Let's pause and return to the data we read at the very beginning and look at how it relates to the acquisition date metadata we just parsed.

In each data cube object (`ds_vv`, `ds_vh` and `ds_ls`), there is a `'band'` dimension that has a length of 103. We know that this corresponds to time because of how we created the VRT files, but we don't know anything else about the timing of the observations stored in the data cubes.

In [None]:
ds_vv

We also just created three lists: `acq_dates_vv`, `acq_dates_vh`, and `acq_dates_ls`. Each element of these lists contains a datetime-like object:

In [None]:
print(acq_dates_vv[0])

We can assign these lists of dates to the data cubes using the `xr.assign_coords()` method together with `pd.to_datetime()`. [`pd.to_datetime()`](https://pandas.pydata.org/docs/reference/api/pandas.to_datetime.html) takes a string (the list elements) and turns it into a ['time-aware' object](https://pandas.pydata.org/docs/user_guide/timeseries.html). [`xr.assign_coords()](https://docs.xarray.dev/en/stable/generated/xarray.Dataset.assign_coords.html) assigns an array to a given coordinate. 

In [None]:
ds_vv = ds_vv.assign_coords({"band": pd.to_datetime(acq_dates_vv, format="%m/%d/%YT%H%M%S")}).rename(
    {"band": "acq_date"}
)
ds_vh = ds_vh.assign_coords({"band": pd.to_datetime(acq_dates_vh, format="%m/%d/%YT%H%M%S")}).rename(
    {"band": "acq_date"}
)
ds_ls = ds_ls.assign_coords({"band": pd.to_datetime(acq_dates_ls, format="%m/%d/%YT%H%M%S")}).rename(
    {"band": "acq_date"}
)

In this case, we're assigning the time-aware array produced by passing `acq_dates_vv` to `pd.to_datetime()` to the `'band'` coordinate of the raster data cube.

### 3) Combine data cubes

Up until this point, we've been working with three raster data cube objects, one for each variable (`vv`, `vh` and `ls`). We can combine them into one data cube with multiple variables using [`xr.combine_by_coords()`](https://docs.xarray.dev/en/stable/generated/xarray.combine_by_coords.html#xarray.combine_by_coords)

In [None]:
ds = xr.combine_by_coords([ds_vv, ds_vh, ds_ls])

• **STORED DATA**
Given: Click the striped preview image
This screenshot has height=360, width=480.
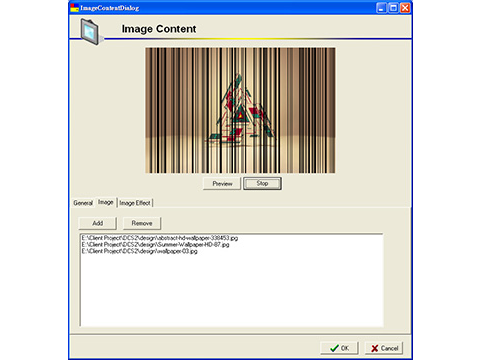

• **TASK LIST**
1. In the data cube tutorial text, what is the length of the `'band'` dimension in each data cube object?
2. Carry on the data cube tutorial text from the point where it stops.

• **FINAL ANSWERS**
1. 103

2.
As discussed in the first notebook, the scenes are not read in temporal order when the VRT objects were created, which is why the current data cube is not in temporal order. This is okay, because while the scenes were not in temporal order, they were read in the *same* order across all variables, which is why we could create and assign the time dimensions (`acq_date`) as we did and merge the individual objects into one data cube. 

Now, let's use [`xr.sortby()`](https://docs.xarray.dev/en/stable/generated/xarray.Dataset.sortby.html) to arrange the data cube's time dimension in chronological order.

In [None]:
ds = ds.sortby("acq_date")
ds

## C. Time-varying metadata

So far we've only used the acquisition dates extracted from the file names, but the function we wrote `parse_fname_metadata()` holds additional information about how the scenes were imaged and processed. 

Similarly to how we attached the acquisition date information to the raster data cubes, we'd also like to organize the imaging and processing metadata so that it is stored in relation to the raster imagery in a way that helps us interpret the raster imagery.

Remember that we have a dictionary of metadata attributes for each step of the time series and each variable (product type). 

In [None]:
parse_fname_metadata(filepaths_vv[0])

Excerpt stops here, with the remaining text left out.